_Problem to work on_. Read the lines below, and copy any that contain the string "computer".

_Dataset records_.
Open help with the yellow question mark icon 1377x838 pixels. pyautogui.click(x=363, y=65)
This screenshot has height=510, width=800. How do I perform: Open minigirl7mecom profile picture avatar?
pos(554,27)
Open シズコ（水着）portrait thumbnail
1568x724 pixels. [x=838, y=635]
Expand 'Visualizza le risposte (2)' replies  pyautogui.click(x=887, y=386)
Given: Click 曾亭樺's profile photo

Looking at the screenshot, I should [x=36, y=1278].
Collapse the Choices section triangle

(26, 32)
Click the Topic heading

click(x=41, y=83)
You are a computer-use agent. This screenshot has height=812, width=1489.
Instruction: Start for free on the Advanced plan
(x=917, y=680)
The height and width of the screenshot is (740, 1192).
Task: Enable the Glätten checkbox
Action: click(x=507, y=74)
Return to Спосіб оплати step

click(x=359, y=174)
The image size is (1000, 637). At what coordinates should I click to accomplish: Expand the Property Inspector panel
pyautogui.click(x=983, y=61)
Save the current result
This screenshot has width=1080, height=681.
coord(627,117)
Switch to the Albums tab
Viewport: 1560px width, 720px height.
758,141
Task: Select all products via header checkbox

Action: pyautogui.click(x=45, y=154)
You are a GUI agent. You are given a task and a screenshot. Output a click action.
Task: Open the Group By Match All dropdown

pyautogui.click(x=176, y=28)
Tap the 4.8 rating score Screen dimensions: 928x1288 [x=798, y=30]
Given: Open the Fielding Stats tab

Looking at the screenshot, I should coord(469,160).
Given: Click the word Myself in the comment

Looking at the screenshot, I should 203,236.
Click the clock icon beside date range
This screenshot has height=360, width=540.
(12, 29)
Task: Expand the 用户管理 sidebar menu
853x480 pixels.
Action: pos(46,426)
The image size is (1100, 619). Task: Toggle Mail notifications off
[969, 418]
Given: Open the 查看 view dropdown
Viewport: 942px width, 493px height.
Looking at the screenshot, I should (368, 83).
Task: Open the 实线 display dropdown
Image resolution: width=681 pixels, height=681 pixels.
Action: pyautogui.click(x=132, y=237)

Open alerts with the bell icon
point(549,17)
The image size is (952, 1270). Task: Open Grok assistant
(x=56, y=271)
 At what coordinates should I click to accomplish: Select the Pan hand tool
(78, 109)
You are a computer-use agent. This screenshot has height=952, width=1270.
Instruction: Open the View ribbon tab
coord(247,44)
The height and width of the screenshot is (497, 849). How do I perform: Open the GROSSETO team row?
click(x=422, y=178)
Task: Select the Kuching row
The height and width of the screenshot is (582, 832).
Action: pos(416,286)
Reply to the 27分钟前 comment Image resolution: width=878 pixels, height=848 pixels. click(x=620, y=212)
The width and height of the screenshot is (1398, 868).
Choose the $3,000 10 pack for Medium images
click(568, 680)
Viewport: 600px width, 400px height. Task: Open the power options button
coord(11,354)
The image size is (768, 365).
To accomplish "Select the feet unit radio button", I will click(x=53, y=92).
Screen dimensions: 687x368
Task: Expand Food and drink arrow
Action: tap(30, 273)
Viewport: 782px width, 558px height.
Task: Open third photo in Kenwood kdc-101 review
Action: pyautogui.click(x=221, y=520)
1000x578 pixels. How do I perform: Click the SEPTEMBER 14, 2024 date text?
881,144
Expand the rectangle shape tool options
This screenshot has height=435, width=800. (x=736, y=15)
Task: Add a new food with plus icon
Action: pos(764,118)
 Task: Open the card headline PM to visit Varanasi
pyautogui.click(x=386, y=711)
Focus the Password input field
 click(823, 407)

_Response_.
You are a computer-use agent. This screenshot has height=812, width=1489.
You are a computer-use agent. This screenshot has height=952, width=1270.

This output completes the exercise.